“The Brooklyn sanitary fair was a magnificent affair.”

Lavinia Goodell, March 10, 1864

In 1864, Lavinia Goodell was living in Brooklyn with her parents and working with her father in editing the Principia anti-slavery newspaper. In her spare time, Lavinia enjoyed taking in cultural events and expositions. In March of 1864, along with thousands of other people, she visited the Brooklyn sanitary fair.

During the Civil War, sanitary fairs were held to raise money for the war effort in major cities in the Northeast. (Read more about them here.) The fairs combined entertainment, education, and philanthropy. Although the United States Sanitary Commission was headed by men, most of its work was accomplished by thousands of women volunteers. In Brooklyn, the hugely successful sanitary fair raised $400,000, well above the projected $100,000. The money was used for clothing, food, medical supplies, and other provisions for the Union Army.

The fair was eagerly anticipated and widely advertised. A polka was even composed in its honor. The song’s publisher proclaimed it “a perfect gem.”

February 20, 1864 New York Times

The fair opened on February 22, 1864 at the Brooklyn Academy of Music. The New York Times reported:

At an early hour immense throngs began to crowd every avenue surrounding the building, and at the time the public were permitted to enter, fears were entertained of serious accidents…. The whole affair may be expressed in the one word – jam.

February 23, 1864 New York Times

Lavinia attended the fair in early March 1864 and expounded on its delights in a chatty letter to her sister, Maria Frost:

It was a magnificent affair…. The main body of the fair … was in the Academy of Music,… When you got tired of wandering around there you could go upstairs and … overlook the whole scene. That was perfectly delightful, and the multitudes of people were about as amusing as the articles displayed…. The “New England Kitchen” was as attractive as anything. It was quite funny. Old ladies dressed in very antiquated style were explaining, or serving out pork and beans, cider, rye bread, etc. at the tables…. Everybody was jolly. The old ladies talked very old-fashioned and made a great deal of fun. It looked very incongruous to see the most elegantly and fashionably dressed people sitting down at the plain tables and partaking of the homely fair.
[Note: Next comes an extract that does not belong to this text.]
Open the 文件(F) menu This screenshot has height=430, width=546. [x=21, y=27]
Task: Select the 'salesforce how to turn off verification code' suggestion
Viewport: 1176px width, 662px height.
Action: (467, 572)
Knickerbocker Hall, the other refreshment room, served up articles of more modern and fancy style…. The picture gallery was very fine. I looked some to see how ladies’ dresses were trimmed, on your account. I saw a good many “beau monde” sleeves, and they were generally trimmed with velvet.

The March 10, 1864 issue of the Principia contained a short notice, no doubt written by Lavinia, announcing that the fair had reached the end of its successful run.

March 10, 1864 Principia

Sources consulted: Lavinia Goodell’s letter to Maria Frost (March 10, 1864); New York Times (February 20 and 23, 1864); the Principia (March 10, 1864); Illustration from Brooklyn Public Library.

1 comment

Speaking in 1864 of “old ladies dressed in very antiquated style” who “talked very old fashioned” is difficult to imagine. Would it be like comparing today to the very old fashioned ways of dressing and talking in the 1950’s, (Cool, daddy-o”) or was it more like the post Beatles 1960s psychadelic and bell bottoms (outta sight, man!) Or, maybe, since Lavinia was only just 26 at the time, something like the 1980’s (were we even that much different then?)